▶ What to do
Copy the following lines verbatim, beginning with the line containing "Image resolution: width=1200" and continuing through the line containing "Action: (x=16, y=230)".

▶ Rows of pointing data
***
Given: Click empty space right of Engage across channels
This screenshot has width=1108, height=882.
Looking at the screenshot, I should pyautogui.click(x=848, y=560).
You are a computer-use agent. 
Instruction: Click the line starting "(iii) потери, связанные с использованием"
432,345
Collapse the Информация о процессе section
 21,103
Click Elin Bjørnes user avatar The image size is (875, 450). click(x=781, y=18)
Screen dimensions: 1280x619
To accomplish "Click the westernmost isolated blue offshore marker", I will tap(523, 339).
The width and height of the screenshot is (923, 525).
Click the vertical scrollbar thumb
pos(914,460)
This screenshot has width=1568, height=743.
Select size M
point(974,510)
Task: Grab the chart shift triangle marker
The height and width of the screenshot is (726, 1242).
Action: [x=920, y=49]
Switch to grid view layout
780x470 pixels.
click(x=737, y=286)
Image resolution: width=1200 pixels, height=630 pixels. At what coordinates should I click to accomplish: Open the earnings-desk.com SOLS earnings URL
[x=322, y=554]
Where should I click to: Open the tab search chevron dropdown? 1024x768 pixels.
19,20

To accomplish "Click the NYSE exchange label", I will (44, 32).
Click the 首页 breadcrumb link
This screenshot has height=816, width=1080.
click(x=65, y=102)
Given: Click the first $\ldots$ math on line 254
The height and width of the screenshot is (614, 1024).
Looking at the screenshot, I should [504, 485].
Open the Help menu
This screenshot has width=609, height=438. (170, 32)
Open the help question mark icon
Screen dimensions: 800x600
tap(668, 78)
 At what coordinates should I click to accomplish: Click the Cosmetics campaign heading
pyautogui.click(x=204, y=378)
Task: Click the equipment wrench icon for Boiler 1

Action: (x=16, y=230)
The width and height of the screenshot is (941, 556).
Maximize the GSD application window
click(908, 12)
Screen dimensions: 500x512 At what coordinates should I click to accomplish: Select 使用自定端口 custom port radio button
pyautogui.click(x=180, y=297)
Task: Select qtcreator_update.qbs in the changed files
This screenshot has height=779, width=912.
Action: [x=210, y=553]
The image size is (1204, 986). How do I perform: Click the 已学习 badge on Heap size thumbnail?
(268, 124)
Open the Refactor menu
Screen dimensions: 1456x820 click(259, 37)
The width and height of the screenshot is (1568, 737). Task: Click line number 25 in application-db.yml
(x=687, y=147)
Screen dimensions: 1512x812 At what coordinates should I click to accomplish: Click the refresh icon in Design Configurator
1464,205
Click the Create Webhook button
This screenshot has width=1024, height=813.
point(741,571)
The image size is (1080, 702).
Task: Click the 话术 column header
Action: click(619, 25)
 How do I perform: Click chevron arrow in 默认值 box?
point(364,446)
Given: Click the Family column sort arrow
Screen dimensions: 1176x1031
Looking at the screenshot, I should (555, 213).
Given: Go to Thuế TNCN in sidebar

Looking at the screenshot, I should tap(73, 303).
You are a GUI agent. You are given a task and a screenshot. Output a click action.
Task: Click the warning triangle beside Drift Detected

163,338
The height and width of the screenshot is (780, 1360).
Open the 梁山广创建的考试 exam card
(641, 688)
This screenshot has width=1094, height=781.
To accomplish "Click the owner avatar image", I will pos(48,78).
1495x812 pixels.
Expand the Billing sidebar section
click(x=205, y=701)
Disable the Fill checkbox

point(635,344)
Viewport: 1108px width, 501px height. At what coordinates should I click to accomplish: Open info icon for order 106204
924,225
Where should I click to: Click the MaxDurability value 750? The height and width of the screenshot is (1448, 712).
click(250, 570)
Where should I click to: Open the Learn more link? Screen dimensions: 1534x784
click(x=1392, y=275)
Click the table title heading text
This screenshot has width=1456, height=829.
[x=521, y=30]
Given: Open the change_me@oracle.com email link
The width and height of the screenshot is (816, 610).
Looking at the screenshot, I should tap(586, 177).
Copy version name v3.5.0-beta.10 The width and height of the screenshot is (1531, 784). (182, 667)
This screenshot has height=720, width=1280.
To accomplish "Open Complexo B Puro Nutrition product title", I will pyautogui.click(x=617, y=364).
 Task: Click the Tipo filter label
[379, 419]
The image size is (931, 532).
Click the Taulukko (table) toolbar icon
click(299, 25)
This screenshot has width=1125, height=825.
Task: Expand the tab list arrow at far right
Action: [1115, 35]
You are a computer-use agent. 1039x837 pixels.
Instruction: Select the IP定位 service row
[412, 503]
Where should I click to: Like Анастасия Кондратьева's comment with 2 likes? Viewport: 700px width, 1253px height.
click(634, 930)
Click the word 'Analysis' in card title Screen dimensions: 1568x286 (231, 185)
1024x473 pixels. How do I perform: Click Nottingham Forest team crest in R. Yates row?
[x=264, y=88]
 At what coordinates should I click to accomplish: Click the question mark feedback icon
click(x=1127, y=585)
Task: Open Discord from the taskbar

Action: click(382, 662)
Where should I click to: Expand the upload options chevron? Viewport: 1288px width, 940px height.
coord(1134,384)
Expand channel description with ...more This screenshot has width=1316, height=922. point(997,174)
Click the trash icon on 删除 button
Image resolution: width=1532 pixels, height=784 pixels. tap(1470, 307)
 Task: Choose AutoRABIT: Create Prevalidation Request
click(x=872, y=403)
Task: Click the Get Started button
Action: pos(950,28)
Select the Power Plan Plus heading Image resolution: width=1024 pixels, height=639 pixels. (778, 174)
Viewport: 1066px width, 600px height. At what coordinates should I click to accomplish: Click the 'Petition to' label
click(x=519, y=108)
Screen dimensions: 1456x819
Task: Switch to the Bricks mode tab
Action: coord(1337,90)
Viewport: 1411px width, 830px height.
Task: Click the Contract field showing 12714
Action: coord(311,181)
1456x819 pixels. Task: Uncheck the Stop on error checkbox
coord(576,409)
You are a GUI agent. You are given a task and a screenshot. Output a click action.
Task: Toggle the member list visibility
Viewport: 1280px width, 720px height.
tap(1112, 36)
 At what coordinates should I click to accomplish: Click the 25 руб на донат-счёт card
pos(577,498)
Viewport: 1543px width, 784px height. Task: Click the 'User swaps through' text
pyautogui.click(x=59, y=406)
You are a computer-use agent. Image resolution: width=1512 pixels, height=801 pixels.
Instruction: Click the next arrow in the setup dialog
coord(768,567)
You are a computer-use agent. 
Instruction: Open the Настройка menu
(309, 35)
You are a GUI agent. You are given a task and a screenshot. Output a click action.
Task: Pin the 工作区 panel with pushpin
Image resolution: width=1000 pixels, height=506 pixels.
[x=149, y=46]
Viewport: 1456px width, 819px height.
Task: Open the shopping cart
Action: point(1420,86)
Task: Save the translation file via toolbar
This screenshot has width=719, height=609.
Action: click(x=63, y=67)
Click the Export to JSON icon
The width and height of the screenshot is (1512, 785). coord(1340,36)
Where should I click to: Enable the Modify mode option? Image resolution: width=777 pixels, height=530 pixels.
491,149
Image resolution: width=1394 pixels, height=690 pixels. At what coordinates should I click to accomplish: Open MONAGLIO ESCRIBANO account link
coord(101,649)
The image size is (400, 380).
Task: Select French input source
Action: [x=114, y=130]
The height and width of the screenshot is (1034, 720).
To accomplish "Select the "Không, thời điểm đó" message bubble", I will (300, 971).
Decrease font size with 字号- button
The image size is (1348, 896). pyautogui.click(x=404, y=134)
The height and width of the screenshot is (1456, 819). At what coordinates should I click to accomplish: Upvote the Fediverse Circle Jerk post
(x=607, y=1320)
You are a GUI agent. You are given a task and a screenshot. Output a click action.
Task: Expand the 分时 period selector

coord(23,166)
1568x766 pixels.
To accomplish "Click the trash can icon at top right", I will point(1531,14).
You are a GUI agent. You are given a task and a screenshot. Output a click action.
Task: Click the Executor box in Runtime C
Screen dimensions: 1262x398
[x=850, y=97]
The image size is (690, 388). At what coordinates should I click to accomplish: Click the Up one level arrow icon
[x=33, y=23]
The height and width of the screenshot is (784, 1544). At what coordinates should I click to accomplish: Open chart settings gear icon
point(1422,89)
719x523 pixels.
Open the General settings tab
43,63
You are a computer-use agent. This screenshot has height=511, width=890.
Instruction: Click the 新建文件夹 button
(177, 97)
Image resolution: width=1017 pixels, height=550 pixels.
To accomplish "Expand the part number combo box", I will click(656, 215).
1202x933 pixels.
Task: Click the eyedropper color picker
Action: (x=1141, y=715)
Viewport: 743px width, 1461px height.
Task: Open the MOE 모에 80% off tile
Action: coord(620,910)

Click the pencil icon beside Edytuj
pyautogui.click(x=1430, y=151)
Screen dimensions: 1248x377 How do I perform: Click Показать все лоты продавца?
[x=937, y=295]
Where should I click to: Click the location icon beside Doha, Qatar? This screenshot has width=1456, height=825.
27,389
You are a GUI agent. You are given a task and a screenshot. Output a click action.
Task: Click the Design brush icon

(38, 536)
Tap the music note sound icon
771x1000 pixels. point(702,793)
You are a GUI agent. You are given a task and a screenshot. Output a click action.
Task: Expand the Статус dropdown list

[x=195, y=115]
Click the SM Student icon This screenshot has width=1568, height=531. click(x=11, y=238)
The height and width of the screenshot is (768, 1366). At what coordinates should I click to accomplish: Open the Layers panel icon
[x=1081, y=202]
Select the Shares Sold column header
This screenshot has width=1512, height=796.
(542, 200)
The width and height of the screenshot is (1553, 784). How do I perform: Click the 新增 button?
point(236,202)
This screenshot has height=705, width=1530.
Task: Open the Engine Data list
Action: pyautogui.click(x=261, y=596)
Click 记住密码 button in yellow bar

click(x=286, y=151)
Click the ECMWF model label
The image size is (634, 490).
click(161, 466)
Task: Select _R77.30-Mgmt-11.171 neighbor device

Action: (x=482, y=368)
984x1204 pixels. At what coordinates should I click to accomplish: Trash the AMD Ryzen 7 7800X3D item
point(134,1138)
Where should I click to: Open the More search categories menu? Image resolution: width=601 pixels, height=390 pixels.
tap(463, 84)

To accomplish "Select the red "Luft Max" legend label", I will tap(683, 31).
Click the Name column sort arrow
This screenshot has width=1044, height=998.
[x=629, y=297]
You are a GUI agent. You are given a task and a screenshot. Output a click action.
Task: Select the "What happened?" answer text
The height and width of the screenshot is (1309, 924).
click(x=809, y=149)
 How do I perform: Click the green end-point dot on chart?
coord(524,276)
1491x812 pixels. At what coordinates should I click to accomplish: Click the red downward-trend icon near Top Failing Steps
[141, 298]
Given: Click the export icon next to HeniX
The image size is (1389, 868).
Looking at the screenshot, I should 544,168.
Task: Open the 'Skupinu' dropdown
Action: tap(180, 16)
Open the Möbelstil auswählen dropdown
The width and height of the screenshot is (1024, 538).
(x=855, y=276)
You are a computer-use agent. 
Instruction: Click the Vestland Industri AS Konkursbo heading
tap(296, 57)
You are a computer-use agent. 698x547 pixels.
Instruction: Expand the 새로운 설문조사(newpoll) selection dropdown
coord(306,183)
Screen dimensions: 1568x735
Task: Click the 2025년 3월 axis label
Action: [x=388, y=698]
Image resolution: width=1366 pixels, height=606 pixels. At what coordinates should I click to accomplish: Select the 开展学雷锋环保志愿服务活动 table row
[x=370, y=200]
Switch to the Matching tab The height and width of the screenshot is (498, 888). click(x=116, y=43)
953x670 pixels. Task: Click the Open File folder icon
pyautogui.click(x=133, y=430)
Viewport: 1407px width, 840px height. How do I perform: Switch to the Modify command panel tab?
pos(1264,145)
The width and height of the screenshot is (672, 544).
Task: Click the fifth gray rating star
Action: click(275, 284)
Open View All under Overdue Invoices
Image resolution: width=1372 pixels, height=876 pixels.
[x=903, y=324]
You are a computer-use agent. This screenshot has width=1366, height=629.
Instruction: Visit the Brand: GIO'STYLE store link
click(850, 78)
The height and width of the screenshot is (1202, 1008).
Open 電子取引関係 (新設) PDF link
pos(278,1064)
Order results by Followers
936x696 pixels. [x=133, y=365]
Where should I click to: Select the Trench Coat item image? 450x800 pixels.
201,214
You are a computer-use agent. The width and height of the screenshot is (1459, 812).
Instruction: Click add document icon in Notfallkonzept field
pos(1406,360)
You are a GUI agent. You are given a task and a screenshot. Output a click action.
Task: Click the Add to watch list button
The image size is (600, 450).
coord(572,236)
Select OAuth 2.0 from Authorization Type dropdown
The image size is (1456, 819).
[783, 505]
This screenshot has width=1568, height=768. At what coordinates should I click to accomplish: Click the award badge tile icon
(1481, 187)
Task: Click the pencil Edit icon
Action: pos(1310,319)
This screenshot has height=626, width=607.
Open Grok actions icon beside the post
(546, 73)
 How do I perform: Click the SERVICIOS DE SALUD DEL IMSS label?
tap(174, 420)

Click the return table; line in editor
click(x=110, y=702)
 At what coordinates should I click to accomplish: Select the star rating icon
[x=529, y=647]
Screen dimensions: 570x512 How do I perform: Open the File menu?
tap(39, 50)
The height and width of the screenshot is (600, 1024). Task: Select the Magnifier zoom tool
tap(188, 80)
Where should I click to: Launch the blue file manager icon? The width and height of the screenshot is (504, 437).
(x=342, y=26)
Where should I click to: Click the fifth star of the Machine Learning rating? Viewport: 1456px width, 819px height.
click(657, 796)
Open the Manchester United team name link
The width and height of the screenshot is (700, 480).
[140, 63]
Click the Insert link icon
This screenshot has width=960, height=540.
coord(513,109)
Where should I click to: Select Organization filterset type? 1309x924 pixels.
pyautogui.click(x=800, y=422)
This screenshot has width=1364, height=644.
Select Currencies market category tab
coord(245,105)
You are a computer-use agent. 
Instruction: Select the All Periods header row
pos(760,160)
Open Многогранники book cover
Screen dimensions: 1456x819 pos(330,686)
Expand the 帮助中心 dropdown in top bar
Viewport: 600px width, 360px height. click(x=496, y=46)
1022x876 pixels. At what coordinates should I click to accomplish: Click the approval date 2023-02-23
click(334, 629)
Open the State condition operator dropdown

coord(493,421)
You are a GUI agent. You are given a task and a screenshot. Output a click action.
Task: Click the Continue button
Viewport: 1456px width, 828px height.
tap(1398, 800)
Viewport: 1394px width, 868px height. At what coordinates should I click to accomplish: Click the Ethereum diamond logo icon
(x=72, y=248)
***
▶ Problem solution
Image resolution: width=1200 pixels, height=630 pixels. At what coordinates should I click to accomplish: Open the earnings-desk.com SOLS earnings URL
[x=322, y=554]
Where should I click to: Open the tab search chevron dropdown? 1024x768 pixels.
19,20

To accomplish "Click the NYSE exchange label", I will (44, 32).
Click the 首页 breadcrumb link
This screenshot has height=816, width=1080.
click(x=65, y=102)
Given: Click the first $\ldots$ math on line 254
The height and width of the screenshot is (614, 1024).
Looking at the screenshot, I should [504, 485].
Open the Help menu
This screenshot has width=609, height=438. (170, 32)
Open the help question mark icon
Screen dimensions: 800x600
tap(668, 78)
 At what coordinates should I click to accomplish: Click the Cosmetics campaign heading
pyautogui.click(x=204, y=378)
Task: Click the equipment wrench icon for Boiler 1

Action: (x=16, y=230)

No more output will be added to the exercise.